Top of Exercise material

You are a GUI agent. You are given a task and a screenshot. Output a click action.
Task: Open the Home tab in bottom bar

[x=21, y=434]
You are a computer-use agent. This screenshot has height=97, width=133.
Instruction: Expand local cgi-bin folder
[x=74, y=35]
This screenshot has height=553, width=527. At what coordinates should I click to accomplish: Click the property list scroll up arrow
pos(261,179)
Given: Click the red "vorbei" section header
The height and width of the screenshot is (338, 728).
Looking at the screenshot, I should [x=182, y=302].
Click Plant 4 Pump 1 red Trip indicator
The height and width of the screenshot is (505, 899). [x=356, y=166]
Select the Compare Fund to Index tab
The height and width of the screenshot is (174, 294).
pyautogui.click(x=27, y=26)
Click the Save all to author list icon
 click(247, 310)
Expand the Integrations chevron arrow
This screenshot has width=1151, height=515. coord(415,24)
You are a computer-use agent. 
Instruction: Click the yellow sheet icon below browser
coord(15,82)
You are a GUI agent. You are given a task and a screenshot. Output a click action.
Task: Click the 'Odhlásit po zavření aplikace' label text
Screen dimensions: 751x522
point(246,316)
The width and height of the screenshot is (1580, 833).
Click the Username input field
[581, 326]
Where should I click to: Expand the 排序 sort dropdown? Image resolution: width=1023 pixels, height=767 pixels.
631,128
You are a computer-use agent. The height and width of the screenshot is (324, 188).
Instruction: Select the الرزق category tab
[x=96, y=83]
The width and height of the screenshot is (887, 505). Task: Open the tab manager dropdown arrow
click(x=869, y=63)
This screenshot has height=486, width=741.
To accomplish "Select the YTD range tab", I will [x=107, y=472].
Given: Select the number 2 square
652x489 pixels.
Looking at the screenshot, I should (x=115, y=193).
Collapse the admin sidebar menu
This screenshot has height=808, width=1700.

Bottom of Exercise material

● Exercise goal
For the material above, how many lines contain the word "agent"? Only the number should be given.

● Problem solution
5